§ WORK TO DO
Copy the full listing below word for word, keeping every line as it appears.

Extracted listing

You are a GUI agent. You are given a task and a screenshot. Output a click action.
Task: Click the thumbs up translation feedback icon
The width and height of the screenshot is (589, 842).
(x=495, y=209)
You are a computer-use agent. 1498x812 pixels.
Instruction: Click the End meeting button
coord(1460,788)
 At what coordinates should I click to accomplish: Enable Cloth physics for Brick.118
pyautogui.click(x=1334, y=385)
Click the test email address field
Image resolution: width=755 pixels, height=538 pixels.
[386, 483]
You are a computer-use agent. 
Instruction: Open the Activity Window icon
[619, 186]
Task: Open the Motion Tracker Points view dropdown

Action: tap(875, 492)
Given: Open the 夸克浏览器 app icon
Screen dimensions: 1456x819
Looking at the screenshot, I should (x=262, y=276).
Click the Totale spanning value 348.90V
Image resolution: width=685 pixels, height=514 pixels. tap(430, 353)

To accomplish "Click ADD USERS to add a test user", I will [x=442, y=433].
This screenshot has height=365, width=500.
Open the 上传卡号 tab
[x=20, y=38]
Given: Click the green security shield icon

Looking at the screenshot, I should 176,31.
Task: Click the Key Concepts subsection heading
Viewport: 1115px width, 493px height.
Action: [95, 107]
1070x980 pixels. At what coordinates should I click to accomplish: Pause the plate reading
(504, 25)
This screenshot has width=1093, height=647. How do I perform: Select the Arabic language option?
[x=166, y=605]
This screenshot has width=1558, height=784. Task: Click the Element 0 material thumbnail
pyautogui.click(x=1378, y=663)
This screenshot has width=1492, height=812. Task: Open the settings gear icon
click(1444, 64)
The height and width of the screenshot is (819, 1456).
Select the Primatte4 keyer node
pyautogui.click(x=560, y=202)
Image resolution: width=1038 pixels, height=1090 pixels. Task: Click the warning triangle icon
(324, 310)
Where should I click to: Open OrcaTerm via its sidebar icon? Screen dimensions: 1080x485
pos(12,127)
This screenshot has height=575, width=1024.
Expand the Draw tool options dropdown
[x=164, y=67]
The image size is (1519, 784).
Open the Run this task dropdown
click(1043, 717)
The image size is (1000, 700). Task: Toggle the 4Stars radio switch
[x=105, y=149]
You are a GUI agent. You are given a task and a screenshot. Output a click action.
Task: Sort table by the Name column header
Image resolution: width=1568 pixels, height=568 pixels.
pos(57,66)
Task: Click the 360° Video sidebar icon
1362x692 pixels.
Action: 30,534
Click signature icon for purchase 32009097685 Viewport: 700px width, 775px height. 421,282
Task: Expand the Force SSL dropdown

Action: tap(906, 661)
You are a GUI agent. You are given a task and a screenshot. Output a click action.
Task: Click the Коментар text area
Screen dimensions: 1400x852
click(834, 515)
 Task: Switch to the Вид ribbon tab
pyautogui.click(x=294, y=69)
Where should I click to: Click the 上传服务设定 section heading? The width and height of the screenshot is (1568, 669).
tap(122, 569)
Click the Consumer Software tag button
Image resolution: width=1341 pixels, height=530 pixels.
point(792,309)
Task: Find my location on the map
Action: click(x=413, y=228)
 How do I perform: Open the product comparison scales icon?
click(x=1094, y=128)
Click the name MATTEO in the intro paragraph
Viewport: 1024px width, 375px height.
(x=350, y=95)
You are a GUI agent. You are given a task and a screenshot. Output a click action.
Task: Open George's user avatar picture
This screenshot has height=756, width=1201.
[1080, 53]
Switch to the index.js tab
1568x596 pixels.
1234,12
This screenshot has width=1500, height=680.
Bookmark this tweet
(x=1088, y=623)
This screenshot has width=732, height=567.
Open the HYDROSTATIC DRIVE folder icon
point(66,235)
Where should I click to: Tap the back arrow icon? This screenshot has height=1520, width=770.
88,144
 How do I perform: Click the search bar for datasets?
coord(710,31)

§ TASK SOLUTION
You are a GUI agent. You are given a task and a screenshot. Output a click action.
Task: Click the thumbs up translation feedback icon
The width and height of the screenshot is (589, 842).
(x=495, y=209)
You are a computer-use agent. 1498x812 pixels.
Instruction: Click the End meeting button
coord(1460,788)
 At what coordinates should I click to accomplish: Enable Cloth physics for Brick.118
pyautogui.click(x=1334, y=385)
Click the test email address field
Image resolution: width=755 pixels, height=538 pixels.
[386, 483]
You are a computer-use agent. 
Instruction: Open the Activity Window icon
[619, 186]
Task: Open the Motion Tracker Points view dropdown

Action: tap(875, 492)
Given: Open the 夸克浏览器 app icon
Screen dimensions: 1456x819
Looking at the screenshot, I should (x=262, y=276).
Click the Totale spanning value 348.90V
Image resolution: width=685 pixels, height=514 pixels. tap(430, 353)

To accomplish "Click ADD USERS to add a test user", I will [x=442, y=433].
This screenshot has height=365, width=500.
Open the 上传卡号 tab
[x=20, y=38]
Given: Click the green security shield icon

Looking at the screenshot, I should 176,31.
Task: Click the Key Concepts subsection heading
Viewport: 1115px width, 493px height.
Action: [95, 107]
1070x980 pixels. At what coordinates should I click to accomplish: Pause the plate reading
(504, 25)
This screenshot has width=1093, height=647. How do I perform: Select the Arabic language option?
[x=166, y=605]
This screenshot has width=1558, height=784. Task: Click the Element 0 material thumbnail
pyautogui.click(x=1378, y=663)
This screenshot has width=1492, height=812. Task: Open the settings gear icon
click(1444, 64)
The height and width of the screenshot is (819, 1456).
Select the Primatte4 keyer node
pyautogui.click(x=560, y=202)
Image resolution: width=1038 pixels, height=1090 pixels. Task: Click the warning triangle icon
(324, 310)
Where should I click to: Open OrcaTerm via its sidebar icon? Screen dimensions: 1080x485
pos(12,127)
This screenshot has height=575, width=1024.
Expand the Draw tool options dropdown
[x=164, y=67]
The image size is (1519, 784).
Open the Run this task dropdown
click(1043, 717)
The image size is (1000, 700). Task: Toggle the 4Stars radio switch
[x=105, y=149]
You are a GUI agent. You are given a task and a screenshot. Output a click action.
Task: Sort table by the Name column header
Image resolution: width=1568 pixels, height=568 pixels.
pos(57,66)
Task: Click the 360° Video sidebar icon
1362x692 pixels.
Action: 30,534
Click signature icon for purchase 32009097685 Viewport: 700px width, 775px height. 421,282
Task: Expand the Force SSL dropdown

Action: tap(906, 661)
You are a GUI agent. You are given a task and a screenshot. Output a click action.
Task: Click the Коментар text area
Screen dimensions: 1400x852
click(834, 515)
 Task: Switch to the Вид ribbon tab
pyautogui.click(x=294, y=69)
Where should I click to: Click the 上传服务设定 section heading? The width and height of the screenshot is (1568, 669).
tap(122, 569)
Click the Consumer Software tag button
Image resolution: width=1341 pixels, height=530 pixels.
point(792,309)
Task: Find my location on the map
Action: click(x=413, y=228)
 How do I perform: Open the product comparison scales icon?
click(x=1094, y=128)
Click the name MATTEO in the intro paragraph
Viewport: 1024px width, 375px height.
(x=350, y=95)
You are a GUI agent. You are given a task and a screenshot. Output a click action.
Task: Open George's user avatar picture
This screenshot has height=756, width=1201.
[1080, 53]
Switch to the index.js tab
1568x596 pixels.
1234,12
This screenshot has width=1500, height=680.
Bookmark this tweet
(x=1088, y=623)
This screenshot has width=732, height=567.
Open the HYDROSTATIC DRIVE folder icon
point(66,235)
Where should I click to: Tap the back arrow icon? This screenshot has height=1520, width=770.
88,144
 How do I perform: Click the search bar for datasets?
coord(710,31)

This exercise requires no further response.